GÜÇLÜ OL

52 8 0
                                    

Hayatımı hiç bir nokta konulmadan yazılmış bir çocuk romanı gibi hissediyorum.

İnsanlar başlarına kötü bir olay geldiğinde her zaman bunu anlatırlar. Umutlarını yok ederler ve hep olumsuzlukları görürler. Sanki hayatlarında hiç iyi bir şey yokmuş gibi söylenirler. Bir tek onların canı yanmış gibi bencilce hareket ederler.

Ben ise tam tersini yapmaya çalışırım. Hiç istemediğim durumları yaşamışta olsam önce kendimi bir durdururum ve sağlıklı olduğuma, sevdiklerimin nefes aldığını düşünüp şükrederim. Her şerde bir hayır vardır. Eğer hiç istemediğimiz olaylar olduysa ileride güzel şeyler yaşayacağımızdandır.

Mesela ben Rüzgar'da çok üzülmüştüm, hayatımda güneşin bir daha doğmayacağını düşünüyordum ama çok değil birkaç ay sonra gerçek aşkı bulduğum adamla tanıştım. Annemle babamın ayrılmasından sonra hırçınca davranmasaydım şu an onların değerini ve yaptığım hataları anlayamazdım. Demek istediğim geçmişimiz; bugünümüzün dersleri, geleceğimizin güzellikleri.

Babam, arkadaşlarım ve sevgilim kaçırılmasına rağmen karamsar değilim çünkü iyilerin her zaman kazanacağına dair umudum var ve ben onlara güveniyorum.

Sahilden geldiğimizden bu yana uyuyordum.
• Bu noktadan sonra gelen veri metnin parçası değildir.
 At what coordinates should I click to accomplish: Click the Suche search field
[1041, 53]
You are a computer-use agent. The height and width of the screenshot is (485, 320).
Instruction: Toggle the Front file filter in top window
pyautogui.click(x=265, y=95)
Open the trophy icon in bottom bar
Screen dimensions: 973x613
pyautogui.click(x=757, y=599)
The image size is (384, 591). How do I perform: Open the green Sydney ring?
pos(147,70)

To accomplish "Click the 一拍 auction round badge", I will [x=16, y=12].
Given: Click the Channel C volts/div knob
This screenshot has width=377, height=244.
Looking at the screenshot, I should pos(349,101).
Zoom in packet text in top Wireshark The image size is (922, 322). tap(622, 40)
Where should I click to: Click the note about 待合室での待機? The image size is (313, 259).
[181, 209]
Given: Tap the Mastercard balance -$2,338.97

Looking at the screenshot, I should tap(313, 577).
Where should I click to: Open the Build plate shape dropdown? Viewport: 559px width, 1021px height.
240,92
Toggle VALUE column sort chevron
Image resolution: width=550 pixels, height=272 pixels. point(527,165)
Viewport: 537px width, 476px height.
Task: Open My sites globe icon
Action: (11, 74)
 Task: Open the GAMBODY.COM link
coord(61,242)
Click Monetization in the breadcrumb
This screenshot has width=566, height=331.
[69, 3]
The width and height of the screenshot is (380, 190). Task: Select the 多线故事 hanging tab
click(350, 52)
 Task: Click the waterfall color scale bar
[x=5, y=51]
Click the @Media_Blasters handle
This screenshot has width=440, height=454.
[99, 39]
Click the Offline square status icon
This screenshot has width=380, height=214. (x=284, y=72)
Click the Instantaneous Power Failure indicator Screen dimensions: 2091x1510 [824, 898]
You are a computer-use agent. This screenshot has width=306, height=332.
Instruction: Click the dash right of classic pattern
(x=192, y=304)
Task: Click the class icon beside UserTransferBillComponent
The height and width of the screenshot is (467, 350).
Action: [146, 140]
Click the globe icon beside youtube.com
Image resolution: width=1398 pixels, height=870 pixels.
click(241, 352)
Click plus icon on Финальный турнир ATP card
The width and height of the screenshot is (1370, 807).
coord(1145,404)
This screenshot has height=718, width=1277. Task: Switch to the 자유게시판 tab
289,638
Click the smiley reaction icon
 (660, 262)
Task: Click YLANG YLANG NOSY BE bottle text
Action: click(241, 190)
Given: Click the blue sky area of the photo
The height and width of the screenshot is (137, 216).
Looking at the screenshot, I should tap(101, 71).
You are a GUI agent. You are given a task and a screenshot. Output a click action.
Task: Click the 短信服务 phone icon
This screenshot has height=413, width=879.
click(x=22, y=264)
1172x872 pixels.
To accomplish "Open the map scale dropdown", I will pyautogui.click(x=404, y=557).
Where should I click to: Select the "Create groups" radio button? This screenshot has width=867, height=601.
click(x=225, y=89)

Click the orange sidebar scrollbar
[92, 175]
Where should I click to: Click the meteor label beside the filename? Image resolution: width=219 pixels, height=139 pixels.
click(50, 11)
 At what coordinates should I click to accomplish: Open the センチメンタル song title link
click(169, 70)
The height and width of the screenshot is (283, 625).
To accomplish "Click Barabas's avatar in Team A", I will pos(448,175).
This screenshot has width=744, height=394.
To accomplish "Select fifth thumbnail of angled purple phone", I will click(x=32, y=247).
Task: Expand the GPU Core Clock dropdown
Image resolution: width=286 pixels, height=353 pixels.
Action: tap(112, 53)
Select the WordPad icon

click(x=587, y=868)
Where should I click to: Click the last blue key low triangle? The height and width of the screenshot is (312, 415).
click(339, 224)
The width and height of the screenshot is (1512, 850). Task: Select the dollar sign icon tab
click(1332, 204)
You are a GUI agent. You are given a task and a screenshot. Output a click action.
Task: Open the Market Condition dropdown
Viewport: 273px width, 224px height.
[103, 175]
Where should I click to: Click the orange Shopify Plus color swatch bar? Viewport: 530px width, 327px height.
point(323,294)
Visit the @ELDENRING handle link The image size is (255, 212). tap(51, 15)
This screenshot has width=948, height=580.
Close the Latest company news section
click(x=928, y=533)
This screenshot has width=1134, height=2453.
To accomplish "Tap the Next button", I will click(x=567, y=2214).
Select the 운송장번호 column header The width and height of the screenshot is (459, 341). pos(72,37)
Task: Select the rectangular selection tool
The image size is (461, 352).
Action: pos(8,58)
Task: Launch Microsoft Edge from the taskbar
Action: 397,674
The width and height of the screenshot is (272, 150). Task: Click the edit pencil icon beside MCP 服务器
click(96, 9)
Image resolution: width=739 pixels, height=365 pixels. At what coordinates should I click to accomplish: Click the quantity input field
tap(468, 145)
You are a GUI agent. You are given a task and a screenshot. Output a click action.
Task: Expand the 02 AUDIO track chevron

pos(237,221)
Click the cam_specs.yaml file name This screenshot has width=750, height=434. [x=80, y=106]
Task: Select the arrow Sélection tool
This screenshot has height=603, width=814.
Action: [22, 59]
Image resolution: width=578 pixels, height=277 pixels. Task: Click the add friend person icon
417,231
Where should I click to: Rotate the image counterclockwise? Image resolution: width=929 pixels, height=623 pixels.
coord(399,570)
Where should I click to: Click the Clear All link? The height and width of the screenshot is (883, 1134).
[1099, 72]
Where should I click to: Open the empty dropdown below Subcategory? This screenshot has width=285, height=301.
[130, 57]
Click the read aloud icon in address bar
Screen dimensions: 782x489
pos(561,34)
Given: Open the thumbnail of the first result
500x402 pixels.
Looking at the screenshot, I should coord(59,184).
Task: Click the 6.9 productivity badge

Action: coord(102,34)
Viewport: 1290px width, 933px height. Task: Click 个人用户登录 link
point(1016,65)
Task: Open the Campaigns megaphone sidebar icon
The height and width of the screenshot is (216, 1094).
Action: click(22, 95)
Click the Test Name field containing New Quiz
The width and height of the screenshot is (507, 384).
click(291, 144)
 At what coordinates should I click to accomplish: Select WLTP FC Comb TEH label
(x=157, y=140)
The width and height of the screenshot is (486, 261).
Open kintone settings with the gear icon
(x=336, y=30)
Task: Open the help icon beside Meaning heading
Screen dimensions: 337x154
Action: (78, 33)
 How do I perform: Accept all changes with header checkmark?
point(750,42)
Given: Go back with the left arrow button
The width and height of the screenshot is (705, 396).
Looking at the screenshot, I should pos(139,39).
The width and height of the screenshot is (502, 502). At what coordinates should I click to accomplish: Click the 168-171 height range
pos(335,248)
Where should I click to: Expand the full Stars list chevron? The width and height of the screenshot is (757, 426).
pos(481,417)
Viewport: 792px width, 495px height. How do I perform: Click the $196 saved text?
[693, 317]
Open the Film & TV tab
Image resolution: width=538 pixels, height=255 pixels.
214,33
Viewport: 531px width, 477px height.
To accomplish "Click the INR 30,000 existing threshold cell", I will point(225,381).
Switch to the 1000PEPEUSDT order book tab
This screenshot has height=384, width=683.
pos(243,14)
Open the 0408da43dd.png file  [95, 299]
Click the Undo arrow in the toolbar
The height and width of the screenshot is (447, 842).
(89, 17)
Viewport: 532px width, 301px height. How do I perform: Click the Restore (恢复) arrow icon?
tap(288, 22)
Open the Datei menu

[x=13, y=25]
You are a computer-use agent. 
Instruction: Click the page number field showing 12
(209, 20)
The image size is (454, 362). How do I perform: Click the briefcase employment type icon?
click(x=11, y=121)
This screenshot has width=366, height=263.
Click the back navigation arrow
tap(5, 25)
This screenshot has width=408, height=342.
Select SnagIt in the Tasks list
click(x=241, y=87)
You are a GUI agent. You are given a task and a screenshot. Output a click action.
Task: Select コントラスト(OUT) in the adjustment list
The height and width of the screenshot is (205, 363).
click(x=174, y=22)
Kabuslar görüp ara ara uyanıyordum ama yanımda Doruk'un varlığını hissedince rahatlayıp tekrar uykuya dalıyordum.

Uyur uyanık kaç saat geçti bilmiyordum ama Mert'in gelip bizi kaldırmasıyla uyanmıştık.

Salona indiğimde babamı görünce ona gülümsedim ve yanına sokulup ona sarıldım.

"Bize bir şey olmayacak, biliyorsun değil mi?"

Babam kendinden emin şekilde güldü ve ekledi:

"Elbette olmayacak, kimin kızı olduğunu unutuyorsun ufaklık."

Burukça gülümsedim.

"Unutmadığımdan emin olabilirsin."

Beni daha sıkı sararak cevap verdi:

"Biliyorum meleğim."

Korkmuyordum, kaybetmeyeceğimizi biliyordum. Babama sımsıkı sarılıyordum, nefessiz kalana dek kokusunu soluyor ve bundan zevk alıyordum. Benim babam güven kokuyordu, ben buram buram güven soluyordum.

Sessiz geçen birkaç dakikanın ardından Doruk geldi ve yan tarafımızdaki koltuğa erkeksi bir şekilde oturdu.

Gözlerim bacaklarına kaydı. Bir bacağını diğer bacağının üstünde dururken fazlasıyla seksi duruyordu.

Babamın boğazını temizlemesiyle olduğum yerde sıçradım, yakalanmanın verdiği utançla yüzümü babamın omzuna gömdüm.

"Kıskandın mı evlat?"

Ne?
Bu ses babama aitti.
Ve bu soru Doruk'a yöneltilmişti.
Yüzüm gittikçe kızarıyordu.
Ve ben yüzümü babamın omzuna gittikçe gömüyordum.

Doruk'un kıkırtısını duymamla yüzümü kaldırıp bakmam bir olmuştu. Onun bir gülüşünü bile kaçırmamalıydım. O... Fazlasıyla güzel gülüyordu.

"Kıskanmadım desem yalan olur."

"Kıskan çünkü kızıma bir tek ben böyle sarılabilirim."

Tanrım!  Biri beni şu durumdan kurtarsın.

Hafifçe öksürmemle babamın ayaklanması bir oldu.